Graham is well-known in the field for his work on high speed ground effect aerodynamics, having published some of the major works in the field during and after his PhD. He is regarded internationally as an expert in this area and has given several talks and seminars on the many phenomena uncovered and the applications of his research - from maglev-assisted launch of space vehicles to future high speed transport systems to wing-in-ground effect vehicles, racing cars, and land speed record cars.

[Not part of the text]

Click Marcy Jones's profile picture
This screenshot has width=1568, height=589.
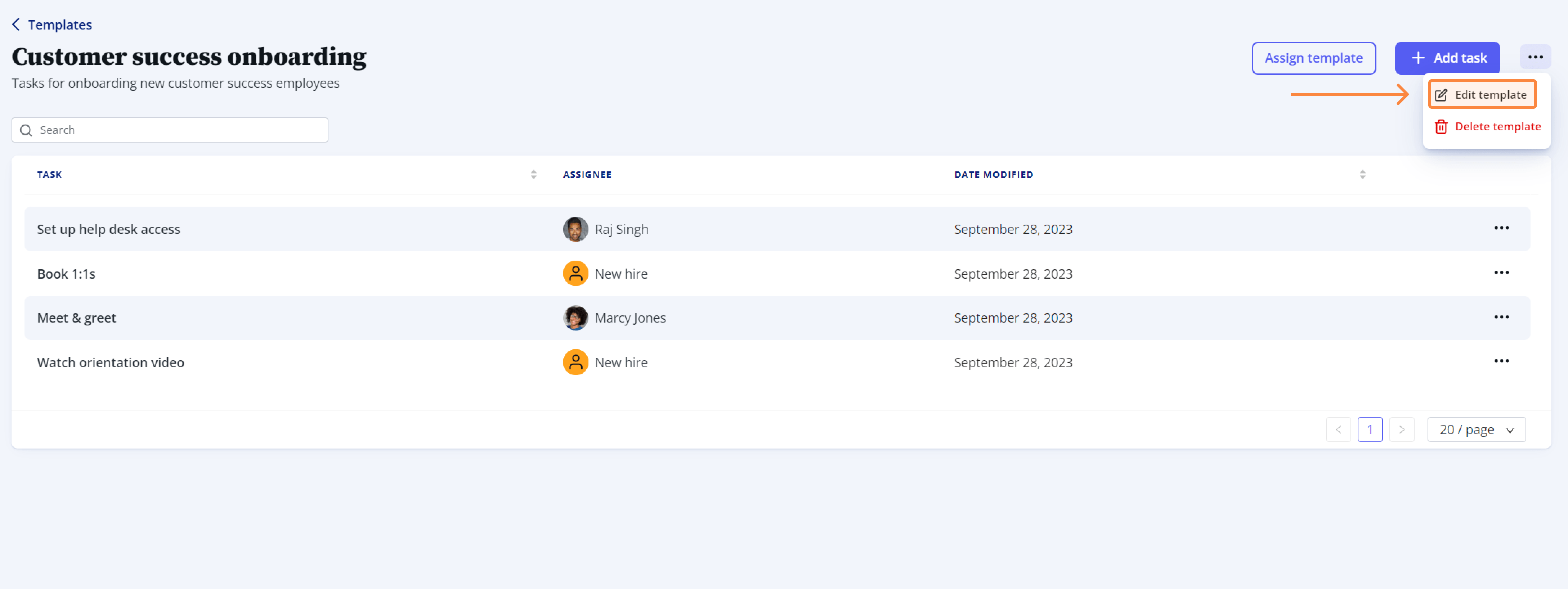pyautogui.click(x=575, y=318)
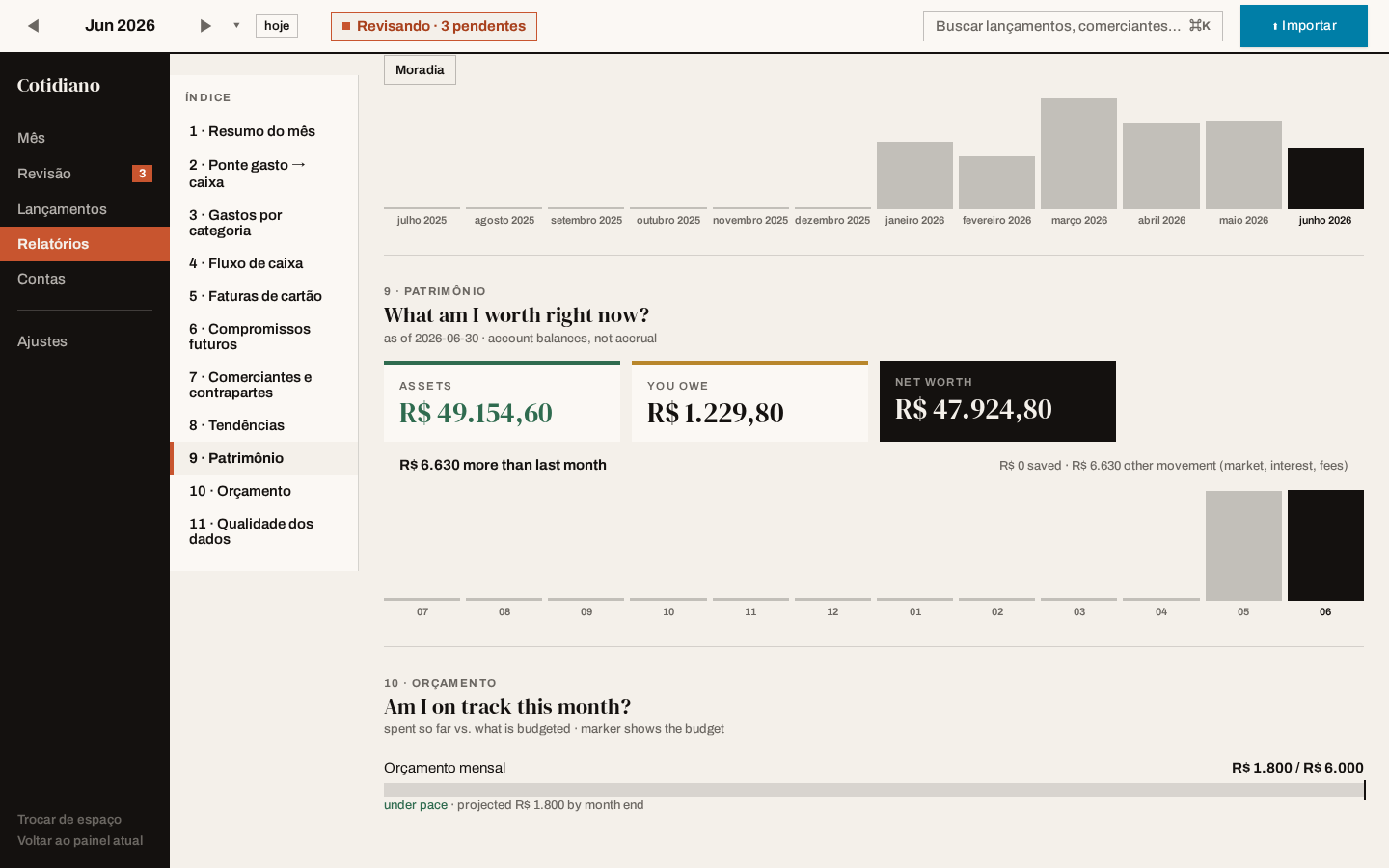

Directing FLIP means Graham is now leading or supporting a variety of projects, primarily in transient high speed flow phenomena (shock wave interactions with boundary layers and flames, supersonic wakes) and maneuvering bodies at lower speeds (road vehicles and autonomous aircraft and underwater vehicles). Main interests in 2018, apart from getting Cal Poly's wind tunnel back into shape, include research on bird wing tips and seal flippers, as well as continuing work on shock wave interactions with flames, and aerodynamic considerations in design and modelling of performance vehicles, electric cars, and heavy vehicles.
Graham's research has been published in top-tier journals including Progress in Aerospace Sciences, Journal of Fluid Mechanics, and the AIAA Journal. His work has been featured in Wired, Popular Science, the New York Times, the Washington Post, Popular Mechanics, BBC World, the Weather Channel, and more.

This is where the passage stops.